**GOAL 1:** Write out the reflection on Isaiah 40 between "Comfort In, Dump" and "for God’s people.", inclusive, substituting "larger fish" for "bigger fish".

**DOCUMENT SEGMENT:**
_ _ _

12/09/2019

Comfort In, Dump Out



Inspired by Isaiah 40:1-11

The prophet Isaiah had a Herculean task before him. To quickly recap the overall narrative trajectory that we have been on in these Bible stories, God’s people have now been in exile for quite some time; taken from their Promised Land by a conquering neighbor, the Babylonians, who were now the top dog, having conquered the Assyrians since last week’s reading. There’s always a bigger fish, right? And speaking of bigger fish, the Babylonians are having their own problems with one of their neighboring nations, the Persians. So it’s probably safe to say that their attention is on the Persians at this point in the story and keeping the exiles under their thumb is less of a priority, which is good news for God’s people.

All this is to say that their exile is winding down a bit and so there is now some light at the end of the tunnel. The Herculean task before Isaiah that I mentioned, is to provide comfort to a suffering people. Why would that be so hard, you might ask? Well, because deep down in their theological psyche, they believed that their exile was due to their bad behavior, which we have talked about before. That belief was so ingrained in them, it was difficult for them to see life in any other way, with any other lens. The reality is, they didn’t need God to punish them, they had become their own source of punishment, their own jailors. They were convinced that they deserved the exile and no one was going to convince them otherwise.

_ _ _

**RAW DATA:**
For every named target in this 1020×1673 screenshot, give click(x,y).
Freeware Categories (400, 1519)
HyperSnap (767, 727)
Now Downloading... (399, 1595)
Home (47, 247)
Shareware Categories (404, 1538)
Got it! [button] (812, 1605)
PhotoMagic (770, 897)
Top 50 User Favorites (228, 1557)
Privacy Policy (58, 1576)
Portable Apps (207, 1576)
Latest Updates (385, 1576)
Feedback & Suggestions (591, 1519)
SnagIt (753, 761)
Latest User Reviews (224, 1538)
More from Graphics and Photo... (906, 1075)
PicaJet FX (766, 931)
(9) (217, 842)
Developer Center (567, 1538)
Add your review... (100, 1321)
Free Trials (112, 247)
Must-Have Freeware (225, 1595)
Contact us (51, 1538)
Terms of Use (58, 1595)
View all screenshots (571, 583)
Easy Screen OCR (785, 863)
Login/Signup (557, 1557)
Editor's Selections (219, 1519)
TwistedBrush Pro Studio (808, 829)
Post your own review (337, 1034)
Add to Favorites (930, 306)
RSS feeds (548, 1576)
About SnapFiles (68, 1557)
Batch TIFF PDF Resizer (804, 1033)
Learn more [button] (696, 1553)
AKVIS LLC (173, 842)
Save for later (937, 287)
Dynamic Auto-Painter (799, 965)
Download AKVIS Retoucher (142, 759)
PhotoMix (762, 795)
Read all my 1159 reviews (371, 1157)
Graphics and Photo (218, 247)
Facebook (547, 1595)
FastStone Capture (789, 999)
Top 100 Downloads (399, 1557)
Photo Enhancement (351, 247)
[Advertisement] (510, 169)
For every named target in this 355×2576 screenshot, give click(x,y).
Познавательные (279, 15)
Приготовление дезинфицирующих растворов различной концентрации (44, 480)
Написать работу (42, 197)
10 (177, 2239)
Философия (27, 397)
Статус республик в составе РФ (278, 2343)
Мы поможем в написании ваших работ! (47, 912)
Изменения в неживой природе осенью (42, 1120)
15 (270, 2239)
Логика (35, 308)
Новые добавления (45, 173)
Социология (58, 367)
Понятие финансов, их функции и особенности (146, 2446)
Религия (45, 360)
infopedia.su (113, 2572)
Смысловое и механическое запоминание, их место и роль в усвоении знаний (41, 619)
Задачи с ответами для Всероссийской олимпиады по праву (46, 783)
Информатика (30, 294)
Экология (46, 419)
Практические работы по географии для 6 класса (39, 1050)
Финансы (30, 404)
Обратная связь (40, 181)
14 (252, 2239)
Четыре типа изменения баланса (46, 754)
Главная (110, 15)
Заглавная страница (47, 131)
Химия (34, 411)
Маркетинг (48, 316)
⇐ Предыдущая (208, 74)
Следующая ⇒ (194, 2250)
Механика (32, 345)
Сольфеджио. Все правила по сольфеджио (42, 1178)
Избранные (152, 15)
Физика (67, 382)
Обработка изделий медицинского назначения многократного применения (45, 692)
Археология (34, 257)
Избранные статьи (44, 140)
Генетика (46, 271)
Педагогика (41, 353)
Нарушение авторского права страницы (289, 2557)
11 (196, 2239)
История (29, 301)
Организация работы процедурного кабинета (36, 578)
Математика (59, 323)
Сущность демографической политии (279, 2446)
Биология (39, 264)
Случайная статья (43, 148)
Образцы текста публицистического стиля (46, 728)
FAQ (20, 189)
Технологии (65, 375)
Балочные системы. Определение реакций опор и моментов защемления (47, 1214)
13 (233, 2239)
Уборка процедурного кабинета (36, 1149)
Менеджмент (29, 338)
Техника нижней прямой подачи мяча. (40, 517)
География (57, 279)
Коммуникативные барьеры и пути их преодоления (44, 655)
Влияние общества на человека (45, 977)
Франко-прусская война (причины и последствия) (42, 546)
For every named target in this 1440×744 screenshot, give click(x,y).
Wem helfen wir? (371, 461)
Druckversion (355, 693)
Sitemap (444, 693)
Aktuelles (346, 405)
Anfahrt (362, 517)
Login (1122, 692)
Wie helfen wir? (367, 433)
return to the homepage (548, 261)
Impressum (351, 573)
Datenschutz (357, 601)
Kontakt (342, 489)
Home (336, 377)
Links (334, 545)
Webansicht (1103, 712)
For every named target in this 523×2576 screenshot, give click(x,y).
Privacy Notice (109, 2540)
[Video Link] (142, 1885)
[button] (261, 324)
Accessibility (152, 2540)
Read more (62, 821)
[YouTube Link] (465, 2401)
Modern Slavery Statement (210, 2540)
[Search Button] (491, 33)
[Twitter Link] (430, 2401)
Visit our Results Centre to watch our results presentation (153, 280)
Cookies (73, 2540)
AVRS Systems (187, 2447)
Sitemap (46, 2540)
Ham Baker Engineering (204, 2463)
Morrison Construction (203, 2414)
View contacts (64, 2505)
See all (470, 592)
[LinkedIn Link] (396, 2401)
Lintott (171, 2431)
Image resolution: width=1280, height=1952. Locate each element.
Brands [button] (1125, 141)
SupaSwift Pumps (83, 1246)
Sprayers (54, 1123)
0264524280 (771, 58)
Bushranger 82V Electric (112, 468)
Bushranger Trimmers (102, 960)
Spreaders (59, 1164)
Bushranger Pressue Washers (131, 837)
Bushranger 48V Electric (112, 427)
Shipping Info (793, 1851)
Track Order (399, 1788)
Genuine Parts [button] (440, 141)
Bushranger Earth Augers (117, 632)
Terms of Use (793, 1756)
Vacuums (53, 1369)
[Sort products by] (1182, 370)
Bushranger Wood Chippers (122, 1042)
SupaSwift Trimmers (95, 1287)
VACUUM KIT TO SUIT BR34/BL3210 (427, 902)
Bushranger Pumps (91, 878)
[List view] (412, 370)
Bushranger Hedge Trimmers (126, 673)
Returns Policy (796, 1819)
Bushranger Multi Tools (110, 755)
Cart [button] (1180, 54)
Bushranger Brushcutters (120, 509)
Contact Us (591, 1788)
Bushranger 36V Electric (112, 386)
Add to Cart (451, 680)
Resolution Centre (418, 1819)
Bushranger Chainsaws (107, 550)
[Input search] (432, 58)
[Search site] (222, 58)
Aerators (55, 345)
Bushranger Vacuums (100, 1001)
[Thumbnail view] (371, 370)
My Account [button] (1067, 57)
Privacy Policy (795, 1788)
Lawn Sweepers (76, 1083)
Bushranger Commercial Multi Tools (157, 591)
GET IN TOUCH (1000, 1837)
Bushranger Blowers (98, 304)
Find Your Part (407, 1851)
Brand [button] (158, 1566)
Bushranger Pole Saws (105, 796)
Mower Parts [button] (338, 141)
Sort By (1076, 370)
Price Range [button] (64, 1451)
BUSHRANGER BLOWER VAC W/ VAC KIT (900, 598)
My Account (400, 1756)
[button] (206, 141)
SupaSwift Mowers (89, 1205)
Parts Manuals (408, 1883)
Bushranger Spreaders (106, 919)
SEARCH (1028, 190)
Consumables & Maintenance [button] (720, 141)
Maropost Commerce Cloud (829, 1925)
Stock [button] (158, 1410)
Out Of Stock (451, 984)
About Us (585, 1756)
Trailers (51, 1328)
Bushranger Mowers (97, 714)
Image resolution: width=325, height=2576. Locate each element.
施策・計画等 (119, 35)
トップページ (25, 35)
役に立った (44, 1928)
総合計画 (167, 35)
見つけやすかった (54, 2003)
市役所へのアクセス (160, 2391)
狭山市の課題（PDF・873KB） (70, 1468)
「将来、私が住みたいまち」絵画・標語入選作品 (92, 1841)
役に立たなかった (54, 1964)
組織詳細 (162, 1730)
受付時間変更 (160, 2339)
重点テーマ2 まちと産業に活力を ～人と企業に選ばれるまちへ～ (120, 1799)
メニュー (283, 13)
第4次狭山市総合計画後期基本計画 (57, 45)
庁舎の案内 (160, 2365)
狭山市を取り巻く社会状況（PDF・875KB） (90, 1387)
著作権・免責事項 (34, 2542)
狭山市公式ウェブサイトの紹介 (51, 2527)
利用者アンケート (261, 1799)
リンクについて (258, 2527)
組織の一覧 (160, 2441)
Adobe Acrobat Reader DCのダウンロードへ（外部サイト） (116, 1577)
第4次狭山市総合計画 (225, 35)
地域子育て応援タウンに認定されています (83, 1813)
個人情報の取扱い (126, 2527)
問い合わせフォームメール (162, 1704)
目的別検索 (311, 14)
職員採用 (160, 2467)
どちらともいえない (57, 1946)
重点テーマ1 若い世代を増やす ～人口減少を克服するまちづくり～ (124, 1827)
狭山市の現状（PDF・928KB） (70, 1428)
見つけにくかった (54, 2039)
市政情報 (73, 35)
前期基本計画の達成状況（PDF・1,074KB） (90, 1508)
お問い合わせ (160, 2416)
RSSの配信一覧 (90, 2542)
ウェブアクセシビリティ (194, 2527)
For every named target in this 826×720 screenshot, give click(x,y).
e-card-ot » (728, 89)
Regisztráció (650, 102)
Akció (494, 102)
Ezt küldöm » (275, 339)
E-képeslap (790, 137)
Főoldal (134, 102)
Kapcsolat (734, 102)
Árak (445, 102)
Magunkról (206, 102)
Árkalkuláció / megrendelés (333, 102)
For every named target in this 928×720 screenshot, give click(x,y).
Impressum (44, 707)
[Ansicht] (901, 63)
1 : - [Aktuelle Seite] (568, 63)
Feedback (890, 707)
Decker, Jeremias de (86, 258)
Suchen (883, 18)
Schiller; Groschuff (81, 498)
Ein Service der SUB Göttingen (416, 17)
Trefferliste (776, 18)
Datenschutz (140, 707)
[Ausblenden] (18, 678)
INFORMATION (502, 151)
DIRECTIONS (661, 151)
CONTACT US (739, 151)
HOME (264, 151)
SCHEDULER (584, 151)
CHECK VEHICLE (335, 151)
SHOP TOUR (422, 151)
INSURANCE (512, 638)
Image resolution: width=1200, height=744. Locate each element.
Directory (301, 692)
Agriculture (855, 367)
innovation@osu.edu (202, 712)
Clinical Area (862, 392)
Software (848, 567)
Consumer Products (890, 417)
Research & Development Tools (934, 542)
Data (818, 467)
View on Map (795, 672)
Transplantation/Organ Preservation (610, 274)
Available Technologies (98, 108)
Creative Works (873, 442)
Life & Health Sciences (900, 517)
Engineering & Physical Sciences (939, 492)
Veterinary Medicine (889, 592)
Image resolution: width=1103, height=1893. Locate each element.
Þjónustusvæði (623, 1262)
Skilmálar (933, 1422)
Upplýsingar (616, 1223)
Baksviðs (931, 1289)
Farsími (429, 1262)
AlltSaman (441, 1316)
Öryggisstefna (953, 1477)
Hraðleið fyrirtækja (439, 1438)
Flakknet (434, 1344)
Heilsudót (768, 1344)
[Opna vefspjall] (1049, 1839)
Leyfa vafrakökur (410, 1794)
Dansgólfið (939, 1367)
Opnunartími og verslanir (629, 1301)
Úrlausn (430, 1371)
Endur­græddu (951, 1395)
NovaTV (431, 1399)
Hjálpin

_ _ _

**GOAL 2:** Print the entries between the lines holding "Trefferliste (776, 18)" and "Agriculture (855, 367)", inclusive, reproducing each line without change.

**TASK RESULT 1:**
Comfort In, Dump Out



Inspired by Isaiah 40:1-11

The prophet Isaiah had a Herculean task before him. To quickly recap the overall narrative trajectory that we have been on in these Bible stories, God’s people have now been in exile for quite some time; taken from their Promised Land by a conquering neighbor, the Babylonians, who were now the top dog, having conquered the Assyrians since last week’s reading. There’s always a larger fish, right? And speaking of larger fish, the Babylonians are having their own problems with one of their neighboring nations, the Persians. So it’s probably safe to say that their attention is on the Persians at this point in the story and keeping the exiles under their thumb is less of a priority, which is good news for God’s people.

**TASK RESULT 2:**
Trefferliste (776, 18)
Datenschutz (140, 707)
[Ausblenden] (18, 678)
INFORMATION (502, 151)
DIRECTIONS (661, 151)
CONTACT US (739, 151)
HOME (264, 151)
SCHEDULER (584, 151)
CHECK VEHICLE (335, 151)
SHOP TOUR (422, 151)
INSURANCE (512, 638)
Image resolution: width=1200, height=744. Locate each element.
Directory (301, 692)
Agriculture (855, 367)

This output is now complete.